→ Stored records:
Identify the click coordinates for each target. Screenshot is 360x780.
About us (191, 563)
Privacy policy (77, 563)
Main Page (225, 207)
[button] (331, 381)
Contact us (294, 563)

→ Task directions: Rewrite every line of the listing above, including the opening request, and shift each coordinate pair by adding 26 to both numbers.

→ Task response:
Identify the click coordinates for each target. Screenshot is 360x780.
About us (217, 589)
Privacy policy (103, 589)
Main Page (251, 233)
[button] (357, 407)
Contact us (320, 589)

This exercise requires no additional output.